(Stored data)
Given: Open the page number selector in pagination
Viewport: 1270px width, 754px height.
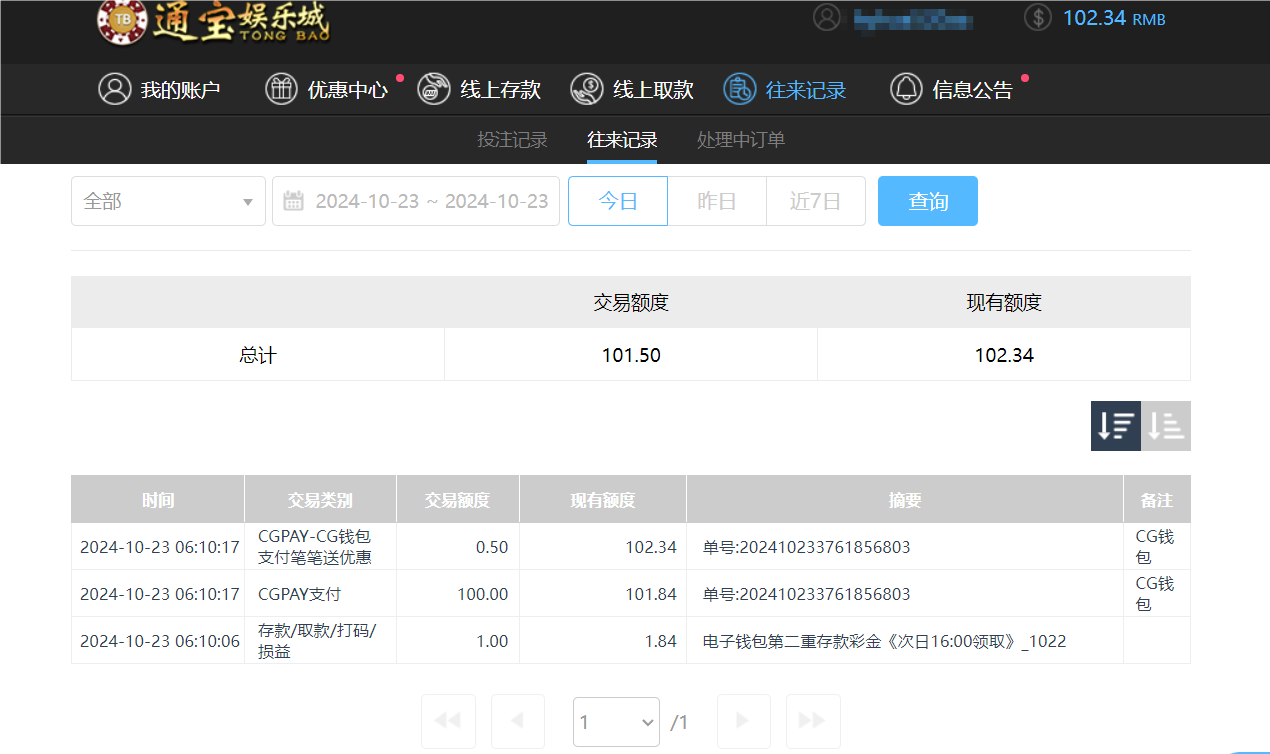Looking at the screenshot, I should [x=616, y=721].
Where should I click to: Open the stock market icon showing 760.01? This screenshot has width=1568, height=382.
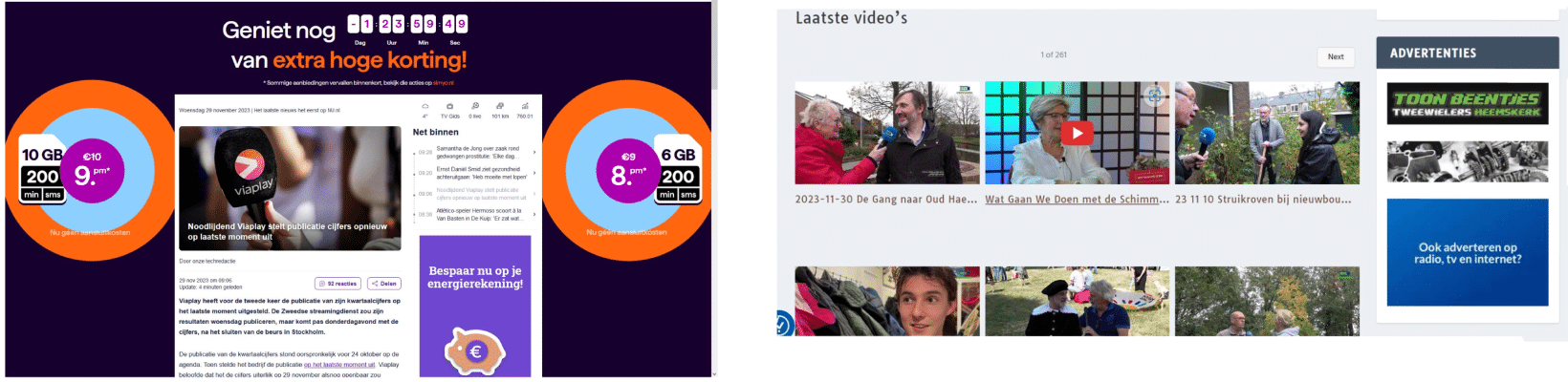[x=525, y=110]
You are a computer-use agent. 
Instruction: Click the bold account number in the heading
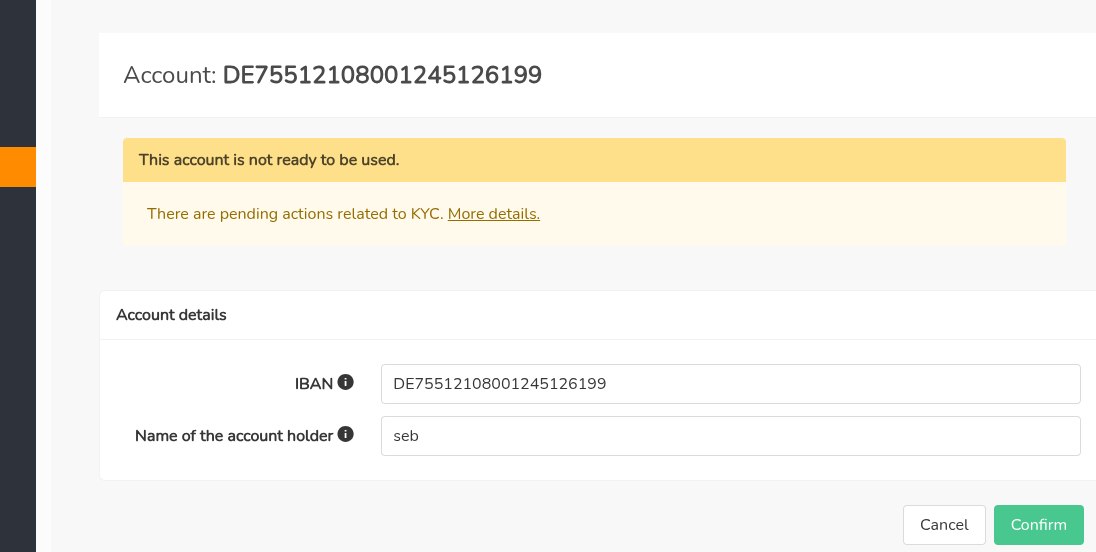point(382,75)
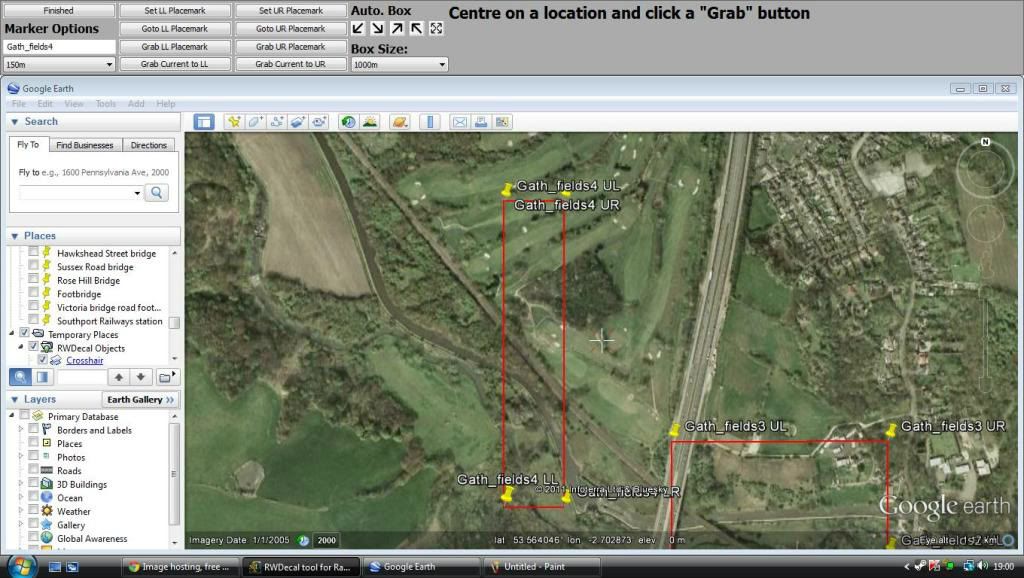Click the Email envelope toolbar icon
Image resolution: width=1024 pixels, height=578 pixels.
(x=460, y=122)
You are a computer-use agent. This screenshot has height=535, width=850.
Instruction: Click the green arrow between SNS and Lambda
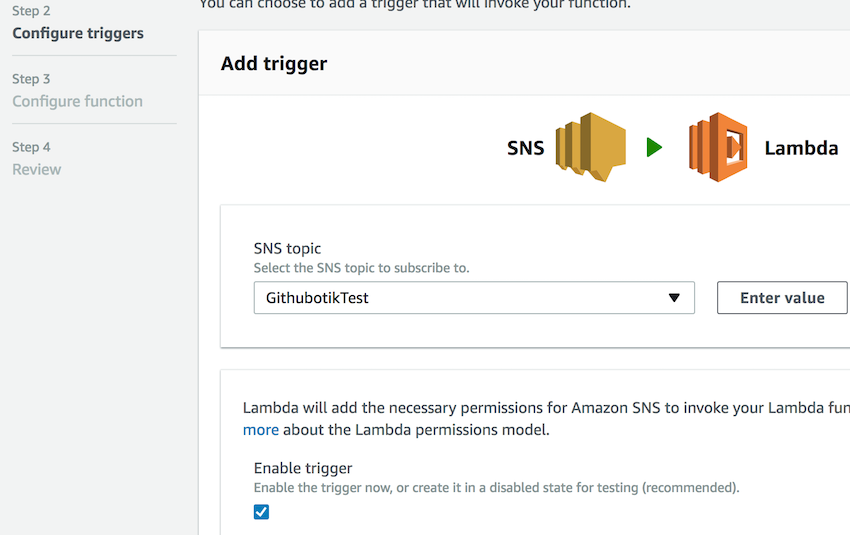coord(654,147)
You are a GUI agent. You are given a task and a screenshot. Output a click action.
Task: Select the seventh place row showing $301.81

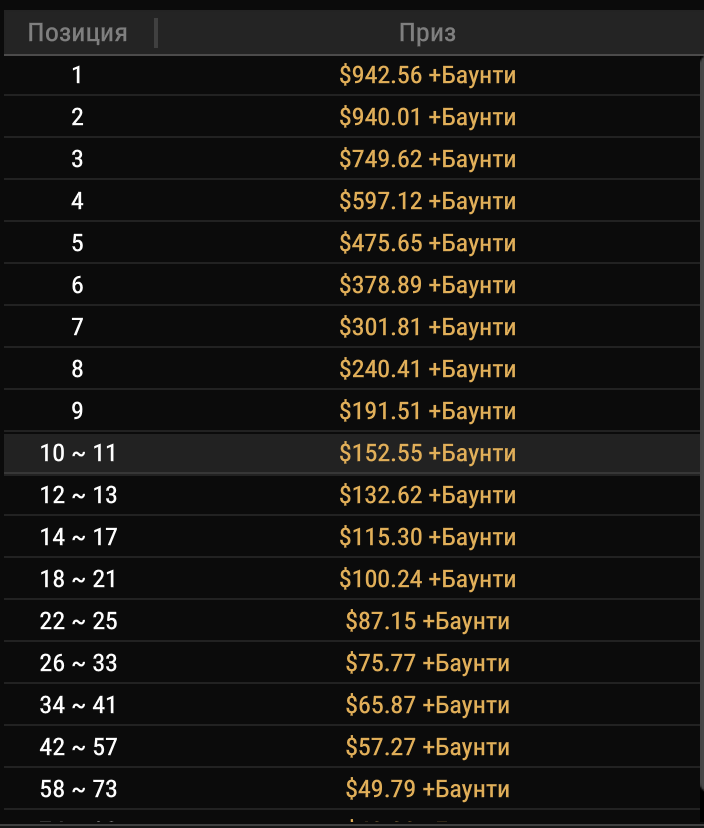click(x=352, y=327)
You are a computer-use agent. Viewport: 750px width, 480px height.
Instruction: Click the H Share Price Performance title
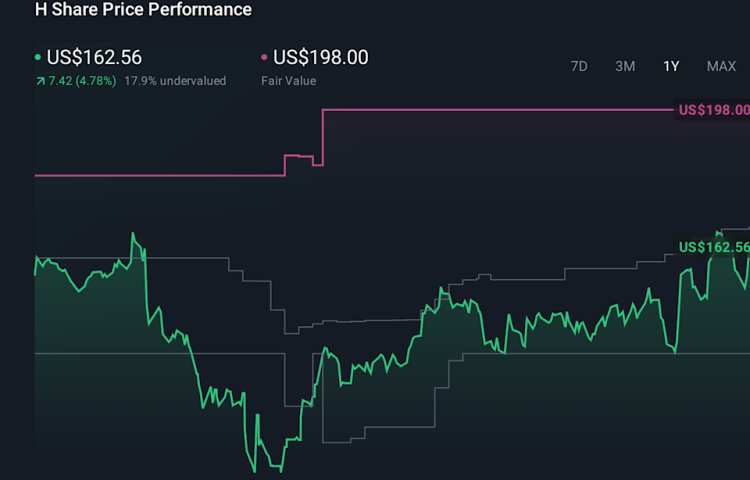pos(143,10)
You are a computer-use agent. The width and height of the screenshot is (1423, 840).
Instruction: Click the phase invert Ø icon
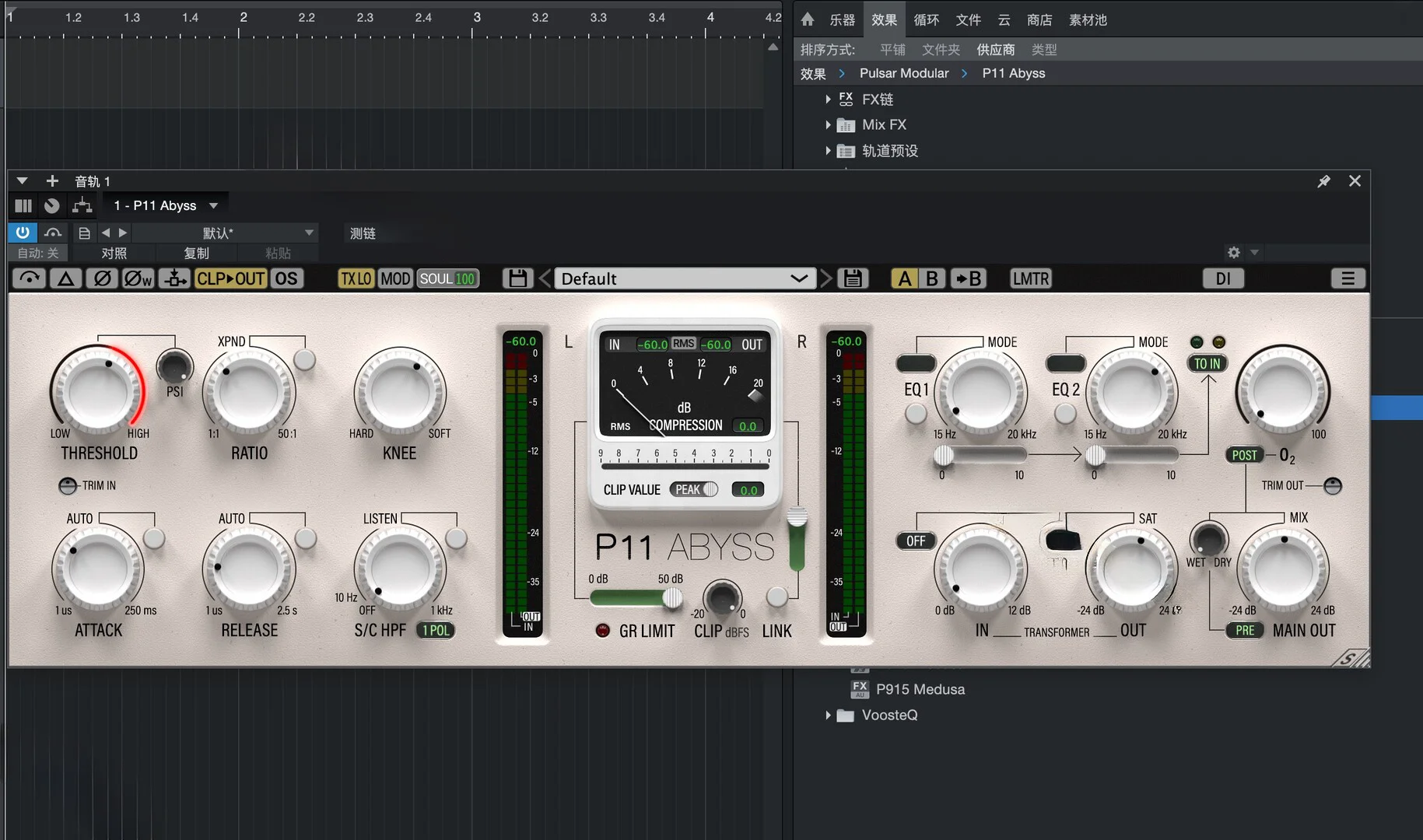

◆ Work request: Retype only the lines from the one with "Task: Select the" through the final line of the entries, please, and keep the pictures out.

◆ Answer space:
Task: Select the seventh place row showing $301.81

click(x=352, y=327)
You are a computer-use agent. Viewport: 750px width, 480px height.
Instruction: Click the H Share Price Performance title
pos(143,10)
You are a computer-use agent. The width and height of the screenshot is (1423, 840).
Instruction: Click the phase invert Ø icon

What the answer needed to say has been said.